OPINION | Reclaiming Buganda: Why Hakim Kyeswa’s Bold Stand Is What NRM Needs Now! - SWIFT DAILY NEWS

OPINION | Reclaiming Buganda: Why Hakim Kyeswa’s Bold Stand Is What NRM Needs Now!

By Waiswa Anord | Political Analyst

In a moment of rare candour and ideological clarity, Hakim Kyeswa—aspiring Vice Chairperson for the National Resistance Movement (NRM) in Uganda’s Central Region—has sounded an urgent and necessary alarm: Buganda is slipping from the Movement’s grasp, and not because of ideology, but because of institutional complacency. His message, posted on social media, may read like a campaign note, but it reflects a broader, deeper political truth the NRM can no longer afford to ignore.

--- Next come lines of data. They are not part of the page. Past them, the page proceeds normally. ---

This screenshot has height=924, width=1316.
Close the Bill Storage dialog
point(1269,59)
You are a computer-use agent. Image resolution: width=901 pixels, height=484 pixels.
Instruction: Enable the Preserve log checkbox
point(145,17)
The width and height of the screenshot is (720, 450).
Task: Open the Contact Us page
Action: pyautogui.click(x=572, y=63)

For decades, Buganda stood as a pillar of support for President Yoweri Museveni and the NRM. From the bush war days to the height of national reconstruction, the region offered not just votes, but legitimacy and cultural anchorage. The 2021 political earthquake, where Robert Kyagulanyi’s National Unity Platform (NUP) swept Central Uganda, was misinterpreted by many as a complete ideological divorce from the NRM. But Kyeswa challenges this notion with refreshing honesty: it was not the Movement that Buganda rejected—it was the inertia and arrogance of its own internal leadership.

Kyeswa points a determined finger at the Central Executive Committee (CEC), accusing it of being both lazy and unresponsive. In a party where positions of leadership often operate as reward mechanisms rather than engines of policy and responsiveness, such a statement is not only bold—it is revolutionary.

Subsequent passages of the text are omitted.